⛓️Blockchain Technology

POW+POS Hybrid Consensus Mechanism

POW Consensus Mechanism: Proof of Work

Proof of Work involves solving a complex problem, including the transactions you want to include in the block, to demonstrate that you have invested a certain amount of computational power in the process. Once a problem is solved, other members on the blockchain carefully inspect the solution. The first person to solve the computational problem submits the result to the blockchain to verify if the answer matches. If confirmed, the process of solving the problem starts again with a new block containing new transactions. The solved block is confirmed by others by including a reference to it in the next block.

◇ ◇ ◇ ◇ ◇

» **Given exercise 1**: Pull out each line of the listing that contains the string "perform", treating uppercase and lowercase as different.
The listing that comes next has no connection to the Proof of Work passage.

[Interface element listing]

◇ ◇ ◇ ◇ ◇

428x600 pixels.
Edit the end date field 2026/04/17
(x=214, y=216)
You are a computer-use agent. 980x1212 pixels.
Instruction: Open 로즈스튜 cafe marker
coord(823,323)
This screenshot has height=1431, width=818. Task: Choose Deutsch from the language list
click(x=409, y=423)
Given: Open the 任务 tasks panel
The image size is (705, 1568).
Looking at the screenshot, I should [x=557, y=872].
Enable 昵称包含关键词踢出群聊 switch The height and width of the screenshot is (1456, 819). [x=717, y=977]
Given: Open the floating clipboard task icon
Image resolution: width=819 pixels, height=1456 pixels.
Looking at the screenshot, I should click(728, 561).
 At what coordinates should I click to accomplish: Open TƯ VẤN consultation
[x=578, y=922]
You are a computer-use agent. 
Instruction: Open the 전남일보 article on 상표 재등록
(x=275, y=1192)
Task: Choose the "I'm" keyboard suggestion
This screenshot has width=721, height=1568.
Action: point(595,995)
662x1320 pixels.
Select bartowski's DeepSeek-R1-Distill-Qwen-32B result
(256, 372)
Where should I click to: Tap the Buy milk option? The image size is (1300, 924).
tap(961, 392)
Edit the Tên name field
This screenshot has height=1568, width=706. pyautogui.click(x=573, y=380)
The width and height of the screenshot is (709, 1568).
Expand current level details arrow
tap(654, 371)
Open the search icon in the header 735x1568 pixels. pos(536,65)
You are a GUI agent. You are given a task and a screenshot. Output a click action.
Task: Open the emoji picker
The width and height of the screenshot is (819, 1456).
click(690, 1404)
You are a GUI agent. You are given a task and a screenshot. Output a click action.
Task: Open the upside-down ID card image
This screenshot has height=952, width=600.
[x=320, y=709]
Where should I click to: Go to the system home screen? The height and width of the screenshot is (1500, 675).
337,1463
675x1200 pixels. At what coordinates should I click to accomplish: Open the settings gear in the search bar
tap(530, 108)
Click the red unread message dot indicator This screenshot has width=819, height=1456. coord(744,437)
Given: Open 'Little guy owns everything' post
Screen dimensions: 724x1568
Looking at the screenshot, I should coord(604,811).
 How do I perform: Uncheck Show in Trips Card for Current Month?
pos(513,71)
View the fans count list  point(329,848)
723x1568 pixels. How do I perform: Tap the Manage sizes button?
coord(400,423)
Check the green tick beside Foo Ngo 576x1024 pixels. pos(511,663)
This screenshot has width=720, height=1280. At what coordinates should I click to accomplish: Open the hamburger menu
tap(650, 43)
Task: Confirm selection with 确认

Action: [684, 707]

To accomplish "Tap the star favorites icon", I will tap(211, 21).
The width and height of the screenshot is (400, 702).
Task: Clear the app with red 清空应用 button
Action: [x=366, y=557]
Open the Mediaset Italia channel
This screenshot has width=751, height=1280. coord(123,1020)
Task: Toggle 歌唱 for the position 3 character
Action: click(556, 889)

◇ ◇ ◇ ◇ ◇

» **Given exercise 2**:
Answer from the Proof of Work passage:
(a) What does solving the problem demonstrate you have invested?
(b) Who submits the result to the blockchain?
(c) How do others confirm the solved block?

» **Full answer 1**:
 How do I perform: Uncheck Show in Trips Card for Current Month?
723x1568 pixels. How do I perform: Tap the Manage sizes button?

» **Full answer 2**:
(a) A certain amount of computational power in the process.
(b) The first person to solve the computational problem.
(c) By including a reference to it in the next block.